Problem requirements:
In the records below, repeat exactly the lines between the line holding "Screen dimensions: 560x973" and the line holding "Task: Select the Icelandic entry", inclusive, and drop the pictures.

Data under study:
╔══
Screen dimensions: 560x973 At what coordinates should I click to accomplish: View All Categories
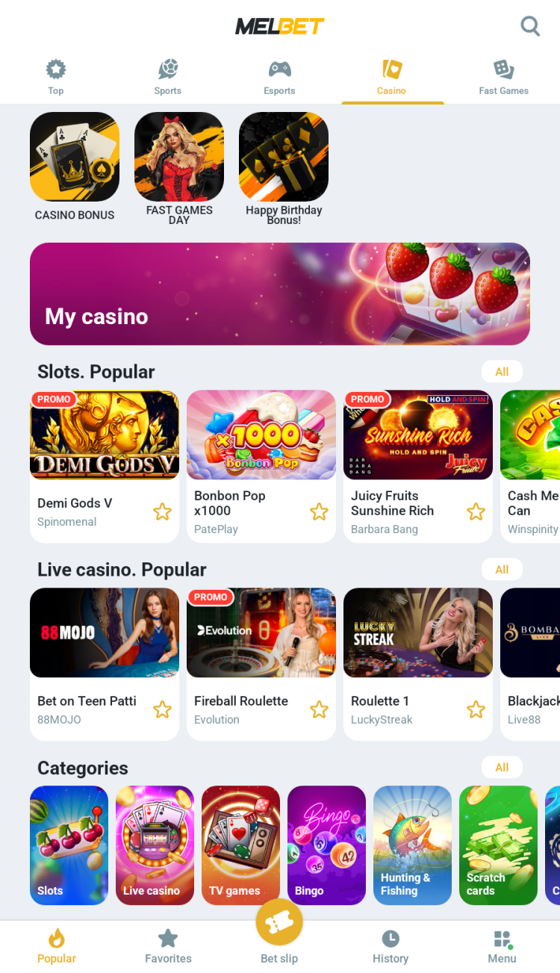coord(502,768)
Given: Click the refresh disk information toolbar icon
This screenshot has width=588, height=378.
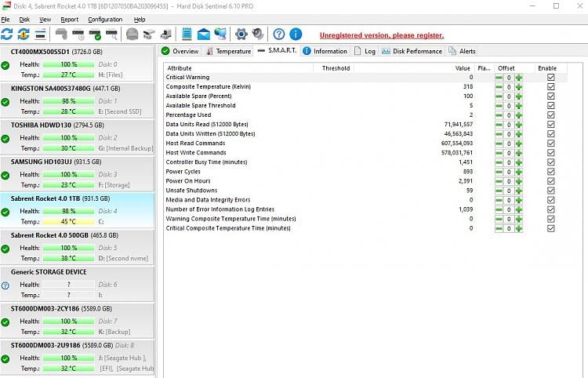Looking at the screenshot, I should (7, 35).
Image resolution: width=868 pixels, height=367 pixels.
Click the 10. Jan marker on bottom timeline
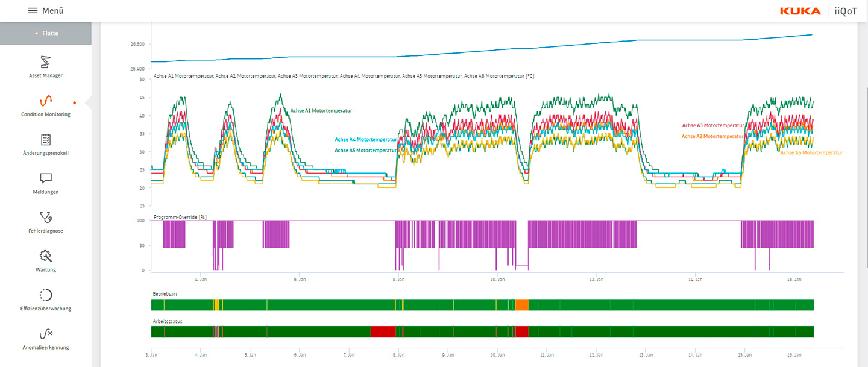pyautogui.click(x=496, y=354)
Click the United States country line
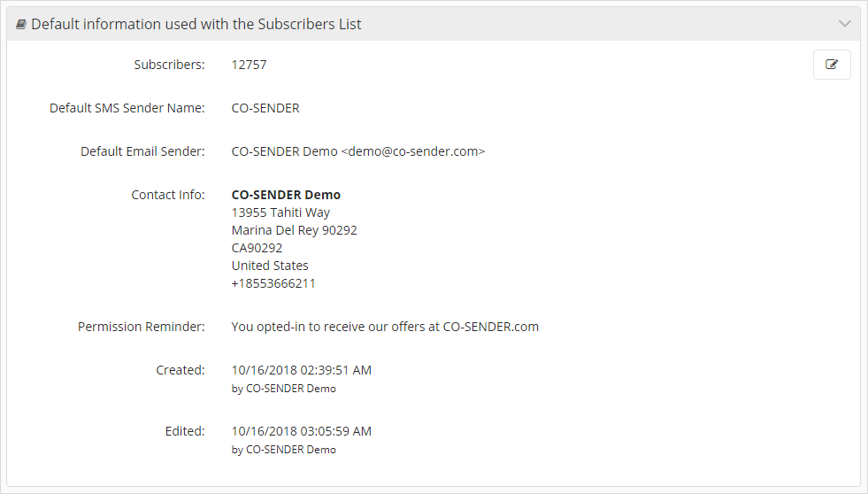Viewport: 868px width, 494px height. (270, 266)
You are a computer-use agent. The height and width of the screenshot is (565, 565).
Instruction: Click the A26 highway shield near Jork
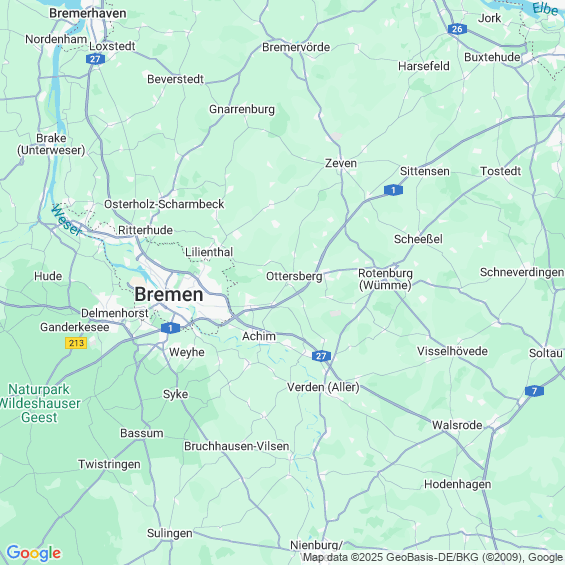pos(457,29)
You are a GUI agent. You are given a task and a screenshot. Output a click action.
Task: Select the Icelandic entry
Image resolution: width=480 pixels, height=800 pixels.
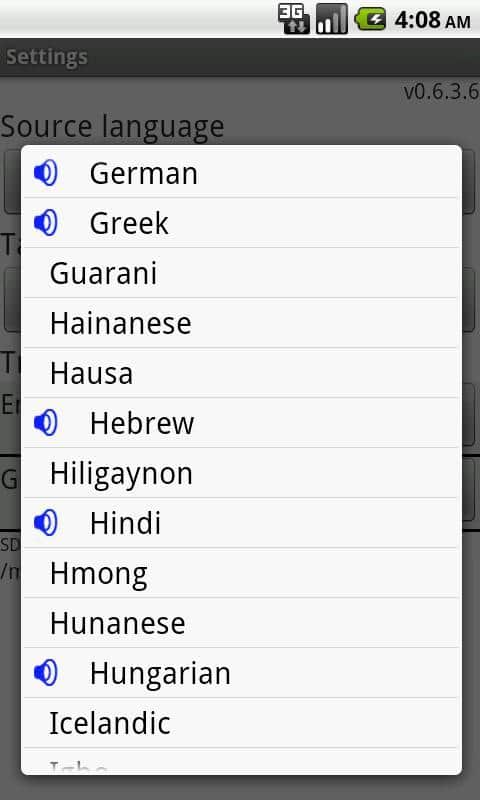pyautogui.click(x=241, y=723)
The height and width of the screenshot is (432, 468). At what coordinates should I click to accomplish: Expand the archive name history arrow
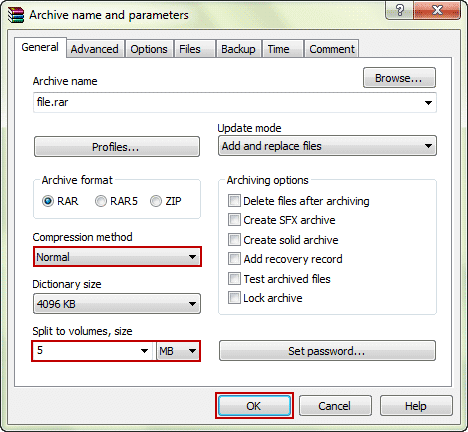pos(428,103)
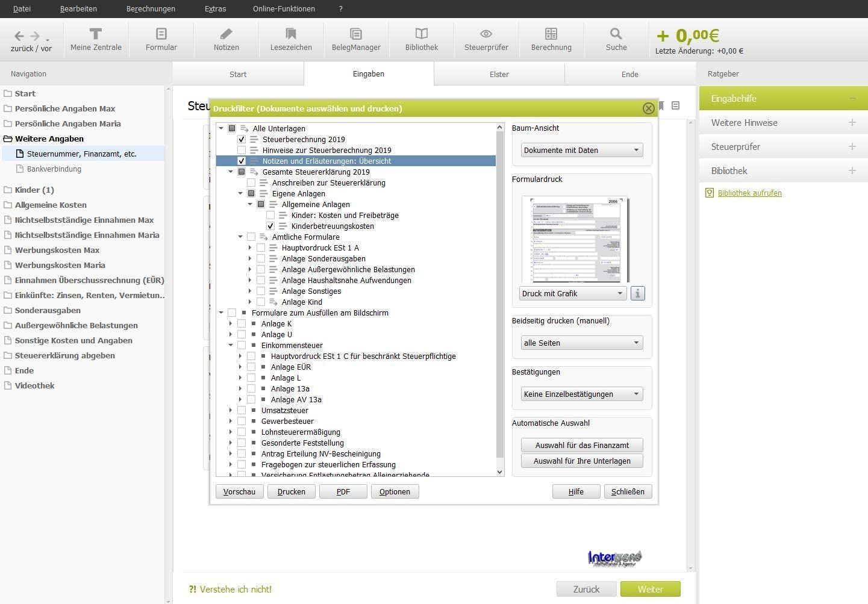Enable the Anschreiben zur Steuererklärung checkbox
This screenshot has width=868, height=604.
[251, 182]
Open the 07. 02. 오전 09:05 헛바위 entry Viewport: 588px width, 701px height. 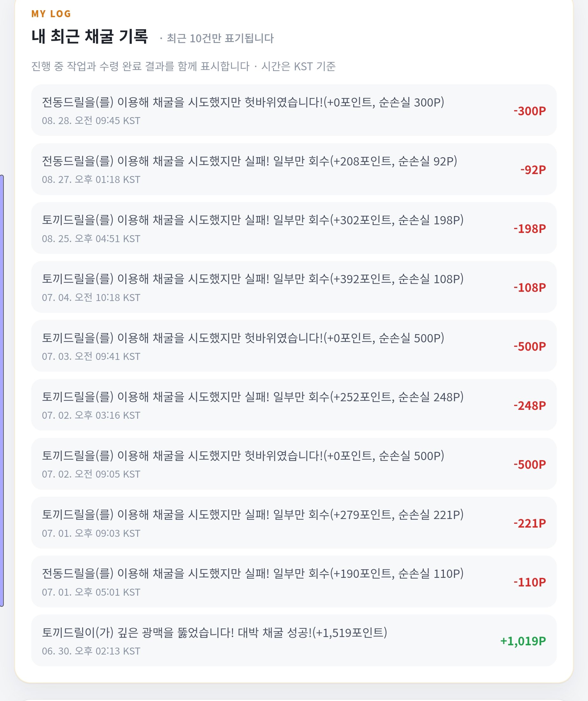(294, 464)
╚══
╔══
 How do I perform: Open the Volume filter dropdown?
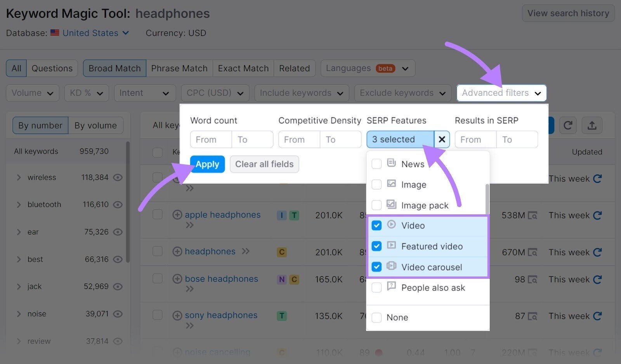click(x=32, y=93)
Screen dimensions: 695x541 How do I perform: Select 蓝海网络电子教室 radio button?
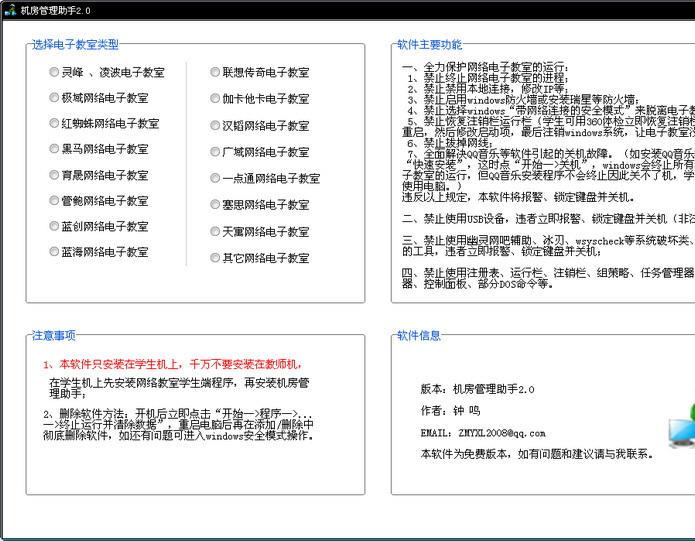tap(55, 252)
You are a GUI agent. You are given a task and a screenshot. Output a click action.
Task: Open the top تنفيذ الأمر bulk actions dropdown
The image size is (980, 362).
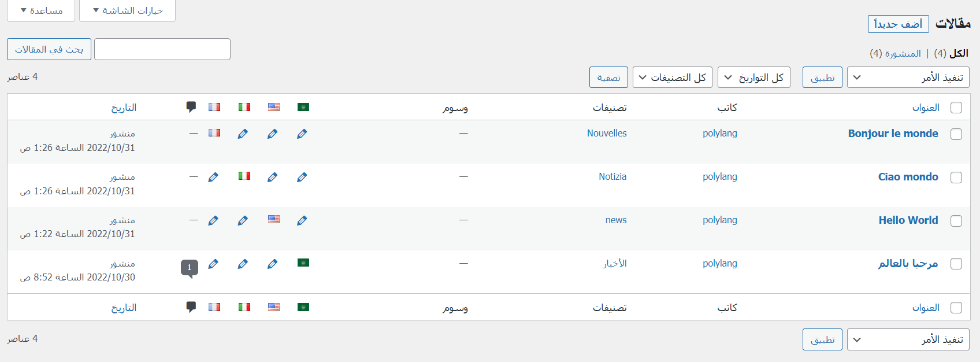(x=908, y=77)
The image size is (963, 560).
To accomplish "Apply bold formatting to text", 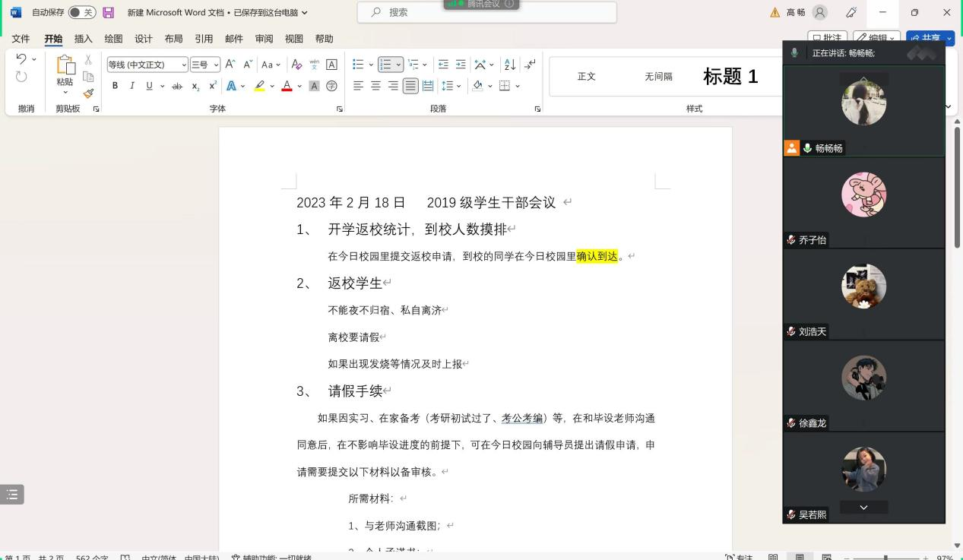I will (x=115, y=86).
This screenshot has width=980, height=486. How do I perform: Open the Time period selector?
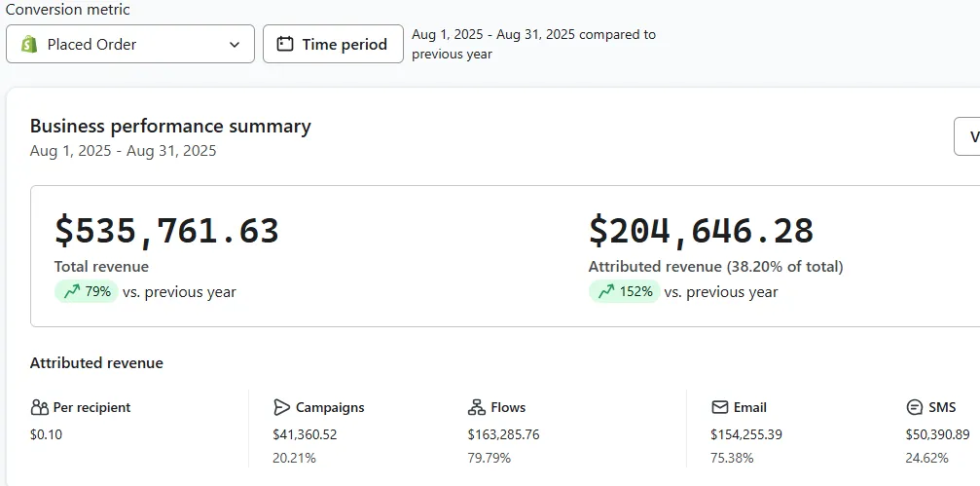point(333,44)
╚══
Result of this exercise:
Screen dimensions: 560x973 At what coordinates should I click to accomplish: View All Categories
coord(502,768)
Given: Click the refresh disk information toolbar icon
This screenshot has width=588, height=378.
Looking at the screenshot, I should (7, 35).
Image resolution: width=868 pixels, height=367 pixels.
Click the 10. Jan marker on bottom timeline
pyautogui.click(x=496, y=354)
Click the United States country line
Viewport: 868px width, 494px height. (270, 266)
You are a computer-use agent. The height and width of the screenshot is (565, 565).
Instruction: Click the A26 highway shield near Jork
pos(457,29)
You are a GUI agent. You are given a task and a screenshot. Output a click action.
Task: Select the Icelandic entry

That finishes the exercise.